Der vor allem für seine Action-Rollen bekannte Schauspieler (mal als Guter, aber öfter als Böser) wurde tot in einem Hotelzimmer in Bangkok gefunden. Zu seinen bekanntesten Werken gehören die TV-Serien „Kung Fu“ und „Fackeln im Sturm“ und die Spielfilme „Frankensteins Todesrennen/Death Race 2000“, „Cannonball“ (mein gestriger Tagestipp), „Dieses Land ist mein Land“ (als Woody Guthrie), „Long Riders“, „Ein Vogel auf dem Drahtseil“ und zuletzt natürlich „Kill Bill“.

Nachrufe gibt es bei Spiegel Online, Süddeutsche Zeitung, Die Welt, TelegraphLos Angeles Times und New York Times.


R. i. P. Ron Silver

März 17, 2009

R. i. P. Ron Silver (2. Juli 1946 – 15. März 2009)

Für uns Krimifans hatte Ron Silver in dem Cop-Thriller “Blue Steel” von Kathryn Bigelow die Rolle seines Lebens. Er spielte einen psychopathischen Killer, der sich in eine von Jamie Lee Curtis gespielte junge Streifenpolizistin verliebte. Er trat auch, meistens als Nebendarsteller, in „Silkwood“, „Garbo Talks“, „Reversal of Fortune“ (Die Affäre der Sunny von B.), „Timecop“, „Ali“, „Find me guilty“ und zahlreichen TV-Serien, wie „Crossing Jordan“, „Law & Order“, „The West Wing“, „Wiseguy“ (Kampf gegen die Mafia), „Hill Street Blues“ und „The Rockford Files“ (Detektiv Rockford) auf.

Silver hatte Speiseröhrenkrebs.

Nachrufe gibt es in der New York Times, Times Online, AP und der Berliner Zeitung (dpa-Meldung).


R. i. P. John Updike

Januar 28, 2009

R. i. P.: John Updike (18. März 1932 – 27. Januar 2008)

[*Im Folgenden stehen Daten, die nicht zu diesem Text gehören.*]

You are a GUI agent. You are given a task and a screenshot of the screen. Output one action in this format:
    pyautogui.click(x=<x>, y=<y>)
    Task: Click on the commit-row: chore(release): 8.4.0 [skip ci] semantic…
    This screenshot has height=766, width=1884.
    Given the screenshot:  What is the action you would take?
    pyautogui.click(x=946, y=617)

John Updike war kein Krimiautor, aber einer der großen Erzähler des zwanzigsten Jahrhunderts. Mit seinen fünf „Rabbit“-Romanen schrieb er eine präzise Chronik des mittelständischen Amerikas zwischen 1960 und 2002.  „Die Hexen von Eastwick“ wurde mit Jack Nicholson, Michelle Pfeiffer, Susan Sarandon und Cher verfilmt. Sein vorletzter Roman war 2006 „Terrorist“ über einen arabischen Attentäter im heutigen Amerika. Sein letzter Roman „The Widows of Eastwick“, eine Fortsetzung der „Hexen von Eastwick“, erschien 2008 und soll im Juli als „Die Witwen von Eastwick“ auf Deutsch bei Rowohlt erscheinen.

Er war der klügste, versierteste Schilderer jener amerikanischen Mittelklasse, die wir, lange bevor wir sie in den USA besuchen konnten, bereits von den Reklameseiten in der Zeitschrift Life kannten.

Er hatte die Welt beschrieben, wie sie ist, und er bekam dennoch den Applaus dieser Welt. (Arno Widmann, FR)

Updike erlag, wie sein Verleger Alfred A. Knopf mitteilte, einem Lungenkrebsleiden.

Die dpa-Meldung über Updikes Tod gibt es im Tagesspiegel. Nachrufe gibt es in der New York Times (ap), Huffington Post, Süddeutsche Zeitung (allgemeiner Nachruf), Nachruf von Willi Winkler in der SZ, Frankfurter Rundschau (Arno Widmann) und Frankfurter Allgemeine Zeitung (Patrick Bahners).